Ayat ini masih membicarakan tanda-tanda kekuasaan dan kebesaran Allah, alam semesta dan hubungannya dengan keadaan manusia, pergantian siang dan malam, serta tidur manusia di malam hari dan bangunnya mencari rezeki di siang hari. Manusia tidur di malam hari agar badannya mendapatkan ketenangan dan istirahat, untuk memulihkan tenaga-tenaga yang digunakan waktu bangunnya. Tidur dan bangun itu silih berganti dalam kehidupan manusia, seperti silih bergantinya siang dan malam di alam semesta ini. Dengan keadaan yang silih berganti itu, manusia akan mengetahui nikmat Allah serta kebaikan-Nya. Di waktu tidur manusia mengistirahatkan tubuhnya. Dia akan mendapatkan pergerakan anggota tubuhnya dengan leluasa di waktu bangun.

● Data Tersedia:
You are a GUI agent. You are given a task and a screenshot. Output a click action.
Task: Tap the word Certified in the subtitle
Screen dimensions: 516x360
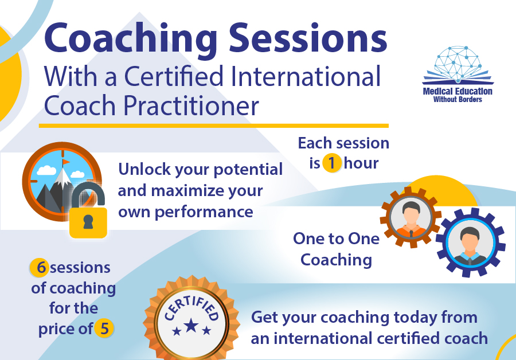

● Kerjakan Berikut Ini:
1 - Jelaskan, menurut kutipan tentang tidur dan pergantian siang malam, mengapa manusia tidur di malam hari.
2 - Jawablah pertanyaan berikut berdasarkan kutipan tentang tidur dan pergantian siang malam.
(a) Kapan manusia bangun untuk mencari rezeki?
(b) Silih bergantinya tidur dan bangun disamakan dengan apa?
(c) Apa yang akan diketahui manusia melalui keadaan yang silih berganti itu?
3 - Lanjutkan kutipan tentang tidur dan pergantian siang malam, mulai setelah kalimat terakhirnya.

● Jawaban Berurutan:
1 - Manusia tidur di malam hari agar badannya mendapatkan ketenangan dan istirahat. Tidur itu juga memulihkan tenaga yang telah digunakan sewaktu bangun.

2 -
(a) Di siang hari.
(b) Dengan silih bergantinya siang dan malam di alam semesta.
(c) Nikmat Allah serta kebaikan-Nya.

3 -
Dalam ayat ini, tidur didahulukan daripada bangun, padahal kelihatannya bangun itu lebih penting daripada tidur karena ketika bangun orang bekerja, berusaha, dan melaksanakan tugas dan kewajibannya dalam hidup, sebagaimana terkandung dalam firman-Nya, "dan usahamu mencari sebagian dari karunia-Nya. Pada umumnya manusia itu sedikit sekali yang memperhatikan kenikmatan tidur. Kebanyakan mereka memandang tidur itu sebagai suatu hal yang tidak penting. Ini adalah pengertian yang salah dalam memahami nikmat besar yang dianugerahkan Allah kepada manusia.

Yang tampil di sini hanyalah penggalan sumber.